Como fazer follow up com clientes antigos

  • Escreve uma carta de “sentimos falta sua – eis uma oferta especial para si” e envia por correio;
  • Após 2 semanas, se não funcionar, envia-lhes uma segunda carta com um voucher que podem redimir por um presente gratuito se forem físicamente à loja. Para uma clínica ou esteticista, isto podia ser um brinde-surpresa, se fores um contabilista, podia ser uma caneta de luxo Parker. O objetivo é que eles venham ter contigo.
  • Quando vierem ter contigo por causa da oerta, pergunta-lhes se eles querem comprar/contratar alguma coisa e que estás aqui para ajudar.

Isto funciona porque as pessoas esquecem-se. Têm responsabilidades e coisas para fazer. É a tua obrigação de lembrares as pessoas que existes, e isso normalmente é feito com um pequeno suborno.

Custo estimado: €10-15 dependendo da tua oferta/desconto
Retorno estimado: Um atual cliente a fazer despesa contigo de novo.

Dica #3: Otimização de motores de busca

Ser encontrado pelo Google. É um espetáculo não é?

SEO (search engine optimization), ou seja, ser encontrado pelo google nos resultados de pesquisa natural, é um dos meios mais eficazes de ter estabilidade a longo prazo para uma empresa.

Então como é que podes ser encontrado pelo Google e o que é isto do SEO?

O SEO é o método de tornares o teu site amigável dos motores de busca. Envolve trabalhares dentro e fora do site (on-site e off-site), fazendo mudanças, criando autoridade (como links) de outros websites pela internet.

Há muito mais do que isto, mas estou-te a dar apenas o básico. Se queres saber mais, lê este guia que escrevi no blog da minha agência: Tutorial SEO.

Podes aprender e implementar SEO por ti mesmo(a) ou trabalhar cm uma agência que te possa ajudar. Se escolheres uma agência, procura saber se eles sabem do que estão a falar, se obtêm resultados, e se algum cliente deles foi penalizado por infringir alguma regra do google.

Isto funciona porque desde a última década que as pessoas estão habituadas a pesquisar na internet de cada vez que querem saber ou encontrar alguma coisa. Se estiveres nos primeiros resultados quando alguém está à procura do tipo de serviços que fazes, estás a ter leads grátis.
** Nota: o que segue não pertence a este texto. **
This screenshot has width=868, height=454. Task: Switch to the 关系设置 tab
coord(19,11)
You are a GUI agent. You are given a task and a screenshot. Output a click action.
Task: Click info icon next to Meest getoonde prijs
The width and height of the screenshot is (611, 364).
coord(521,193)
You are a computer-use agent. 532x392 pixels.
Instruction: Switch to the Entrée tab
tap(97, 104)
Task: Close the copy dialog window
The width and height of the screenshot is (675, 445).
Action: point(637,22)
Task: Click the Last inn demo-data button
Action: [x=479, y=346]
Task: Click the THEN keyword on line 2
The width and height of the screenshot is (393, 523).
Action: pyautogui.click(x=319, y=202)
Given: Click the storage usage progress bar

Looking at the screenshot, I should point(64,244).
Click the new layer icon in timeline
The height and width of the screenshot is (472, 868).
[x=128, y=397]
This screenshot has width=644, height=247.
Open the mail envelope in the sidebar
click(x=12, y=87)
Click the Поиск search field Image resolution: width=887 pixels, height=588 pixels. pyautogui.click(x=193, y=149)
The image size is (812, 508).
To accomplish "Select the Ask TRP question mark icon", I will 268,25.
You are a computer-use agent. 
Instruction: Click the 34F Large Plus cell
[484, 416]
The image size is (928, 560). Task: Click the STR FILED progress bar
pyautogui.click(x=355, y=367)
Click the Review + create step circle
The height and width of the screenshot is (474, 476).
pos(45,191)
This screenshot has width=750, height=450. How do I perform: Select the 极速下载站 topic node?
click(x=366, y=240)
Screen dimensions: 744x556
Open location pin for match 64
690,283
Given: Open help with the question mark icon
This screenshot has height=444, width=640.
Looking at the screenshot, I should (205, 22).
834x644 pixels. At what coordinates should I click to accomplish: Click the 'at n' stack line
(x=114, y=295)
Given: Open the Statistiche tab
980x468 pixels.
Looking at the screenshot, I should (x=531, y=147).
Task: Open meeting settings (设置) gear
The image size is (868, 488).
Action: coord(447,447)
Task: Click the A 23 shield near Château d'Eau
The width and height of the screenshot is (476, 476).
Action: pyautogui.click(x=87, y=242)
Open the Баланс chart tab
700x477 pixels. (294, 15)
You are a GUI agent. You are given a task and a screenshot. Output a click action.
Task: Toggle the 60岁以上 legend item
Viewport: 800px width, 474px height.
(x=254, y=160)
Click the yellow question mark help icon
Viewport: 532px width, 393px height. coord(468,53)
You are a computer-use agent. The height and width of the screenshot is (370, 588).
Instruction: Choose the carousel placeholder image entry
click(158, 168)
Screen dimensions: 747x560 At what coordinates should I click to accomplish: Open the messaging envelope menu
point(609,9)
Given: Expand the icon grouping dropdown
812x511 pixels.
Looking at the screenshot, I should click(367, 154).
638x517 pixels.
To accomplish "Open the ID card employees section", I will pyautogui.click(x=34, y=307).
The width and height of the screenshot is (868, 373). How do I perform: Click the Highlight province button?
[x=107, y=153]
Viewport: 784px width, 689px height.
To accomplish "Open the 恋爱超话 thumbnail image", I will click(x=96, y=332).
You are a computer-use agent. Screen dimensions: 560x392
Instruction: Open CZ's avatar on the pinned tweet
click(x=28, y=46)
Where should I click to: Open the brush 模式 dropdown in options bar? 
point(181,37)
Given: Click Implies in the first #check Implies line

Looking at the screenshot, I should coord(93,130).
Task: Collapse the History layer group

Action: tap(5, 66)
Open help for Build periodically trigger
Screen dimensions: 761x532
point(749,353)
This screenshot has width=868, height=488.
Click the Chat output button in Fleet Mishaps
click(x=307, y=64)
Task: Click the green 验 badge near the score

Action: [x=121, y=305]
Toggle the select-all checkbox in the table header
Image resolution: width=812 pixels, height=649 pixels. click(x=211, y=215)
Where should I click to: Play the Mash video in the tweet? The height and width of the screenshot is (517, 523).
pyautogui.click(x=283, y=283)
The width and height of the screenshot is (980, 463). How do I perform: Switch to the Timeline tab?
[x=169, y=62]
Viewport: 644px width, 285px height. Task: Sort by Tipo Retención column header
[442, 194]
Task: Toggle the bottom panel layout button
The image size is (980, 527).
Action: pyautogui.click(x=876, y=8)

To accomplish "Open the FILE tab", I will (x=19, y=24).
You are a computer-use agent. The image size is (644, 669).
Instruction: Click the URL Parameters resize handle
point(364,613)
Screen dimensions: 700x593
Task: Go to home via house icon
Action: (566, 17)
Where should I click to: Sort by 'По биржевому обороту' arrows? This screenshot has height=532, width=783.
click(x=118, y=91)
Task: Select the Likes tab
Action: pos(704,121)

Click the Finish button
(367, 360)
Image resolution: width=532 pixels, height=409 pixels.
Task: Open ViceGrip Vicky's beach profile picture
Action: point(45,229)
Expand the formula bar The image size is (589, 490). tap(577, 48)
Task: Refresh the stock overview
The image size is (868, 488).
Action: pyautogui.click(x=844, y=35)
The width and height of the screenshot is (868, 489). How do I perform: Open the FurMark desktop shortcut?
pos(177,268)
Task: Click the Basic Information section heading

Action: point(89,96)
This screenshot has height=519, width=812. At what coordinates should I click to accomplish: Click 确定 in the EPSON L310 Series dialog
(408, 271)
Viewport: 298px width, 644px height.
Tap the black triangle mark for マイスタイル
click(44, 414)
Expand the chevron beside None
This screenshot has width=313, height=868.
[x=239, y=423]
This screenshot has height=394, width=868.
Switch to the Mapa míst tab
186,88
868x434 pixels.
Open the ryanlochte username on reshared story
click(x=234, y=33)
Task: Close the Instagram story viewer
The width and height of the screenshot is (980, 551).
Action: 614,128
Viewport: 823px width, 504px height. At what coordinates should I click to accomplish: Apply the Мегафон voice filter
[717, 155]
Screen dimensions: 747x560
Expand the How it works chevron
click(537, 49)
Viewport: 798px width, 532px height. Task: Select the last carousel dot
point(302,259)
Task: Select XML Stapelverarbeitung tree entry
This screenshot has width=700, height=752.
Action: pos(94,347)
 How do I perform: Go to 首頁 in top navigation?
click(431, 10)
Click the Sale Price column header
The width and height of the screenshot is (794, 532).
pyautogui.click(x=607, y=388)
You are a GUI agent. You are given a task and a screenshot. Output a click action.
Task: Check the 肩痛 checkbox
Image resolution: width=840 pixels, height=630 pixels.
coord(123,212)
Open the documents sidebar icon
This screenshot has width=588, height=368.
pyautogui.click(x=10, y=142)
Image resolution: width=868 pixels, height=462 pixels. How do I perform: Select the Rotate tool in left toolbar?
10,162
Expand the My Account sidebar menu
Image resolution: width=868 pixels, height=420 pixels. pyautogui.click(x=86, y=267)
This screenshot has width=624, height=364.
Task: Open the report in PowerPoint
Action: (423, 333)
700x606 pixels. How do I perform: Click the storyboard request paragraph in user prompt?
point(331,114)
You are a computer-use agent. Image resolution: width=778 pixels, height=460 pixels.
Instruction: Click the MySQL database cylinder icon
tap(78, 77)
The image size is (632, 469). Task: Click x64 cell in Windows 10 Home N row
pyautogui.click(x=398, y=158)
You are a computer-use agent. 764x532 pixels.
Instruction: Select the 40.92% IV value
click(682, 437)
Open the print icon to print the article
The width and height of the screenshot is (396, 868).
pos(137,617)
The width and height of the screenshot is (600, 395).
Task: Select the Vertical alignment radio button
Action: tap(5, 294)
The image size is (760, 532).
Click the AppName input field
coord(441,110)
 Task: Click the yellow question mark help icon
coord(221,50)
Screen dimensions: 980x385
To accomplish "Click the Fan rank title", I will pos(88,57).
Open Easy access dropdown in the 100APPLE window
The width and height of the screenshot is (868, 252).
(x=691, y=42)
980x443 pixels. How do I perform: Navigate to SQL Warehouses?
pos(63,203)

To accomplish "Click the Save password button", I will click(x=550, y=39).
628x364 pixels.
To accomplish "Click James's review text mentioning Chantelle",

Nota que isto do SEO pode levar alguns ou varios meses até apresentar resultados, mas as boas notícias são que ao fim de 6-12 meses de trabalhares com uma agência (ou fazeres por ti próprio), podes ter retorno na ordem de duas, três ou dez vezes mais o teu investimento.

Custo estimado: €300-900 por mês dependendo da indústria.
Retorno estimado: Break even após 3 ou mais meses.

Há várias outras táticas de marketing tradicional e digital que funcionam atualmente, mas na minha opinião o SEO é muito eficaz. Não é para todos os bolsos, mas pode funcionar bem. Em alternativa, experimenta as 2 primeiras dicas para obteres orçamento que possas aplicar numa estratégia SEO a longo prazo.

O que é o Growth Hacking e porque te deves importar?

Growth Hacking é um termo popular atualmente, e não é segredo que empresas e marketeers querem novas formas de se poderem destacar no mercado face à concorrência.

Imagem com símbolo de roda

Eles querem mais tráfego, mais engagement e uma melhor geração de leads.

Para isso, muitos estão a virar-se para o growth hacking para crescer o seu negócio.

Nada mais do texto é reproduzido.